Objective D - NFDI’s Best Practices for Terminology Development and Publishing

GitHub Epic: https://github.com/nfdi-de/section-metadata-wg-onto/issues/31

Target audience

The present recommendation is mainly addressed to developers of terminologies, such as OWL ontologies or SKOS thesauri, within NFDI. However, its wording is also aimed to be intelligible for domain experts, who are collaborating with these developers.

Existing resources

  • https://obofoundry.org/principles/
  • https://oboacademy.github.io/obook/
  • https://cthoyt.com/2020/05/12/building-an-ontology.html
  • http://www.ontologydesignpatterns.org/
  • Seppälä, S., Ruttenberg, A., & Smith, B. (2017). Guidelines for writing definitions in ontologies. Ciência Da Informação, 46(1). retrieved via https://philpapers.org/archive/SEPGFW.pdf
  • Chris Mungall. (2019) OntoTip: Write simple, concise, clear, operational textual definitions. https://douroucouli.wordpress.com/2019/07/08/ontotip-write-simple-concise-clear-operational-textual-definitions/
  • Arp, R., Smith, B., & Spear, A. D. (2015). Building Ontologies with Basic Formal Ontology. The MIT Press. ISBN:9780262527811

Glossary

Editor Note: We might want to outsource this glossary to a different page/doc, as I imagine this to come in handy also in other docs we’ll write, e.g. https://github.com/nfdi-de/section-metadata-wg-onto/pull/28/commits/38410712b3c82a9bbe9b9ad5a5c172b8bcc20504

Term Meaning further reading/sources
terminology either an ontology, thesaurus, or controlled vocabulary  
top-level ontology (TLO) In information science, an upper ontology (also known as a top-level ontology, upper model, or foundation ontology) is an ontology that consists of very general terms (such as “object”, “property”, “relation”) that are common across all domains. An important function of an upper ontology is to support broad semantic interoperability among a large number of domain-specific ontologies by providing a common starting point for the formulation of definitions.
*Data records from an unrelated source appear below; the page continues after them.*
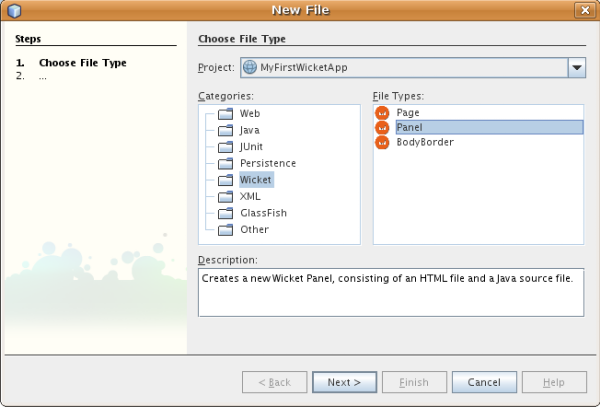Click the Panel Wicket icon
Image resolution: width=600 pixels, height=407 pixels.
(x=382, y=127)
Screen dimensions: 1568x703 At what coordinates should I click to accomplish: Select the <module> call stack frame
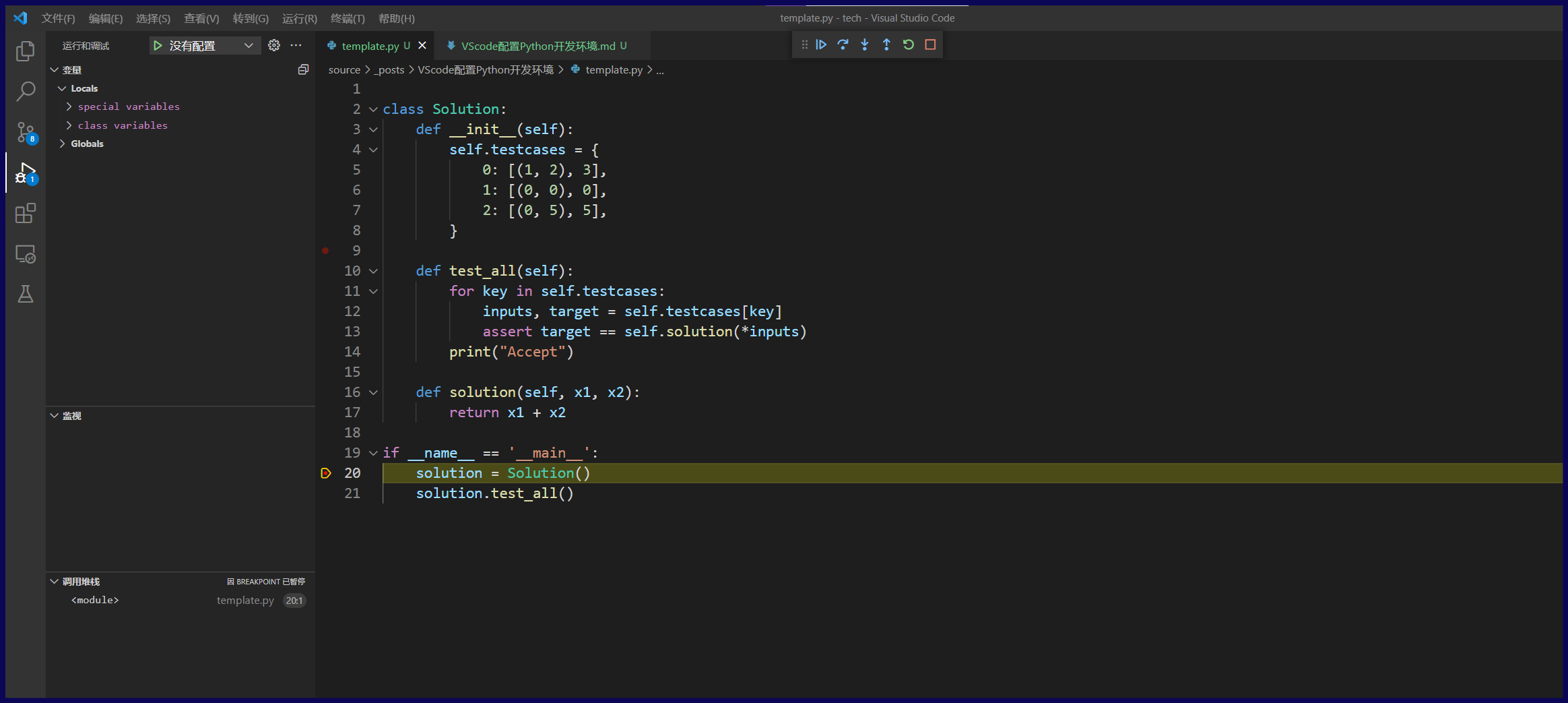95,600
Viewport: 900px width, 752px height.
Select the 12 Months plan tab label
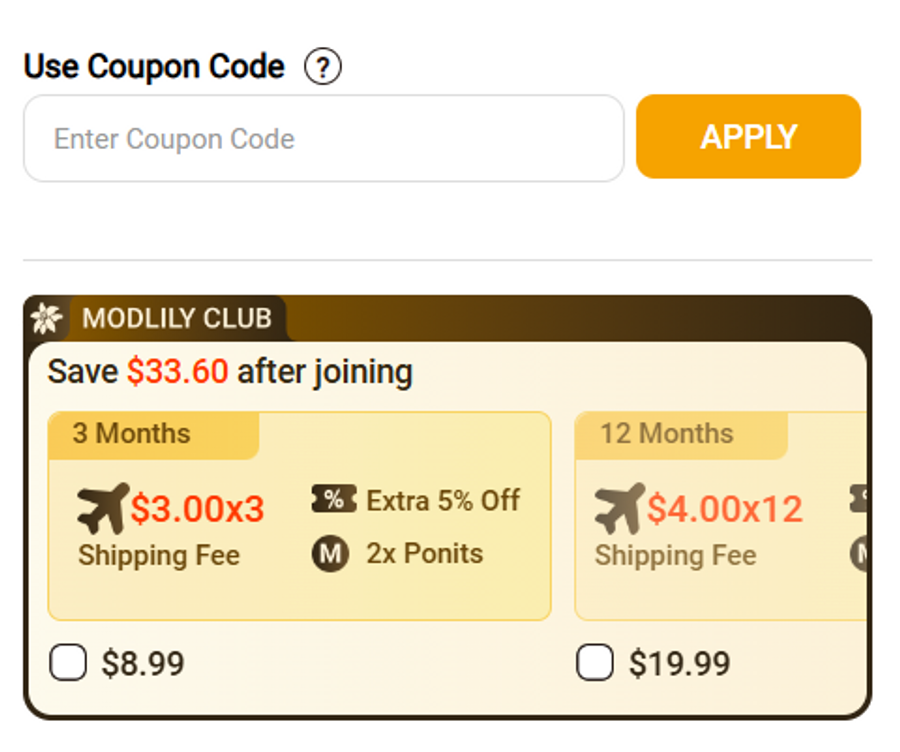pyautogui.click(x=666, y=434)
Terms in the domain ontology are ranked under the terms in the upper ontology, e.g., the upper ontology classes are superclasses or supersets of all the classes in the domain ontologies. https://en.wikipedia.org/wiki/Upper_ontology
mid-level ontology (MLO)    
domain-level ontology    
thesaurus thesaurus (pl.: thesauri or thesauruses), sometimes called a synonym dictionary or dictionary of synonyms, is a reference work which arranges words by their meanings (or in simpler terms, a book where one can find different words with similar meanings to other words), sometimes as a hierarchy of broader and narrower terms, sometimes simply as lists of synonyms and antonyms. https://en.wikipedia.org/wiki/Thesaurus

NFDI Terminology Principles

  1. No isolation – The terminology must be developed in such a way that it will integrate itself nicely within the larger landscape of other terminologies already used in the field or in related fields.
    • In particular, if a field has already established guidelines or principles for the development or maintenance of terminologies, a new terminology developed within the context of NFDI would be expected to follow them.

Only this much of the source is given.